Exploring post types on this level may seem petty and granular, but you’d be surprised — for several clients, basic insights on post structure have vastly improved engagement.

Segmenting Posts by Topic

This segmentation tactic is less structured than the previous one, but it can be extremely useful. Here’s what to do:

Step One: Create Your Tags
When developing your content strategy, develop a set of “tags” that describe the types of social media posts you should be sharing. These tags aren’t audience-facing; they’re just a way to categorize your posts for internal use. For example, if your brand shares a lot of funny content, “humor” will probably be a tag. If you will frequently share curated content, “curated” should be a tag. And so on.

These tags can be specific to your brand, identify a content series, or be broader and more topical. Just try to have fewer than 15 tags, or you could end up with a bunch of categories with only a few posts in each.

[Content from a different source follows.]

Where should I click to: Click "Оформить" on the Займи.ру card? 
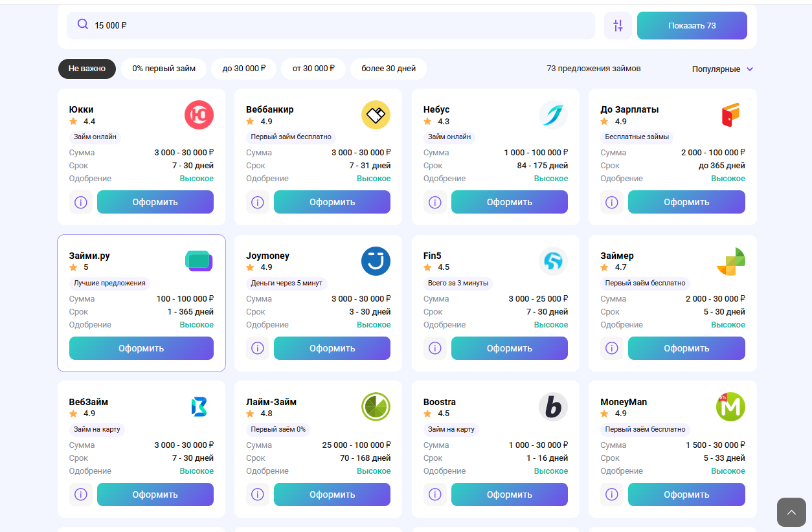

It’s also important that everyone on the team understands the tags and what they mean. Otherwise, you could end up disagreeing about which posts belong to which category.

Step Two: Use Your Tags
As your community manager creates posts, he or she should add those tags to the posts. To manage and track tags among various content contributors, we recommend implementing a content planning/workflow tool. We use Divvy to manage social media content approvals, which also allows users to add tags to content. It’s not perfect, but when we are analyzing content, we can export the Divvy calendar and align it to the native platform exports.

Step Three: Analyze Your Tags
Use the tags to break your content into groups and analyze. Be sure to have a large sampling of content — we try not to analyze fewer than three months’ worth at a time.

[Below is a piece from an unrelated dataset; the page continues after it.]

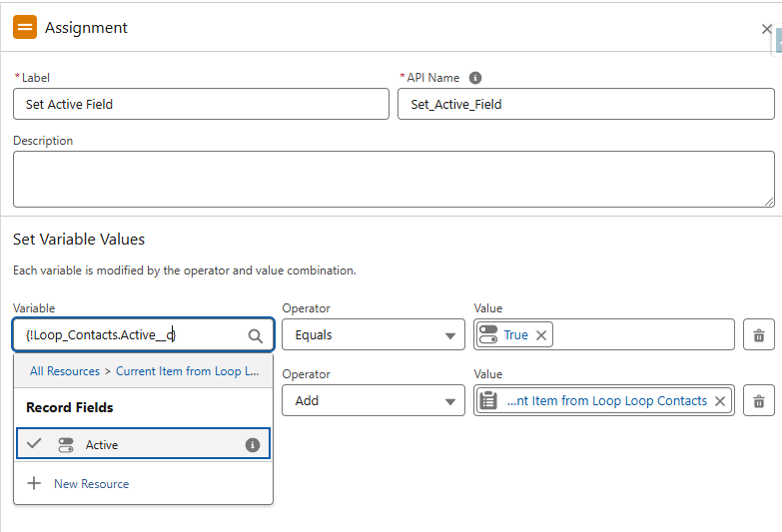Screen dimensions: 782x532
Task: Click info icon next to Active field
Action: pos(253,445)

Once you get three months of content and analyze it, you should see a few distinct patterns. Maybe you find that “humor” content gets better engagement, but “curated” content gets more click throughs. Maybe content about “social media” gets shared more frequently, but content specifically about LinkedIn performs best.

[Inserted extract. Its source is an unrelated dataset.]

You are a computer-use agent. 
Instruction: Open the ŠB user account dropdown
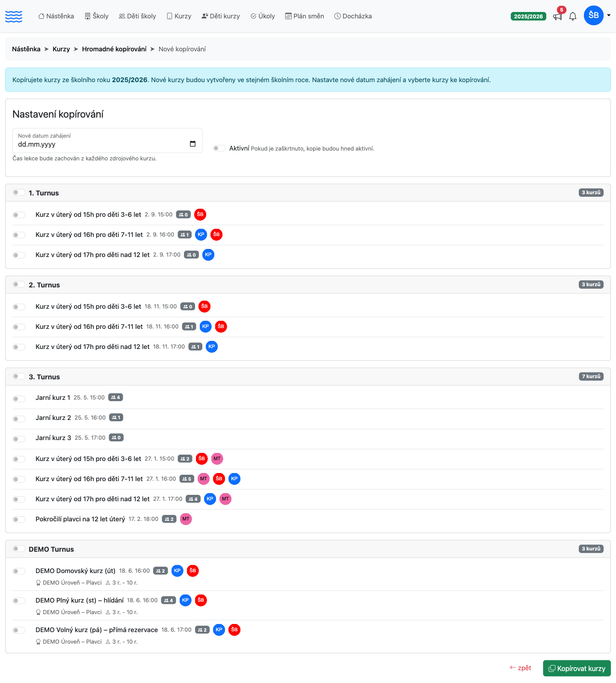click(597, 15)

Sometimes you have to dig a little deeper — is it that we always share LinkedIn content with a photo, or does our audience really just like content about LinkedIn? There are many variables in social media, and it’s important to consider all of them when drawing your conclusions.

Closing the Loop

Finally, no matter how you decide to segment content, be sure to share your findings with your content creation team. After all, they’re the ones who will benefit the most from this information. However, don’t just give them a report. Take some time to talk about what your insights mean.

Discussion is important, for two reasons: 1) You could have drawn the wrong conclusion. There are lots of variables, and nobody’s perfect. 2) You don’t want your content team to follow the numbers too closely. It’s easy to let creative guidelines push your content into a rut, creating the same content over and over and never experimenting.

The insights you will glean from these analyses should be treated as guidelines: what we’re shooting for is a mix of what we know works and new things we think will work. They are intended to guide creativity, not stifle it. In this way, content segmentation will drive your team to continually improve, creating better content for your brand and your audience.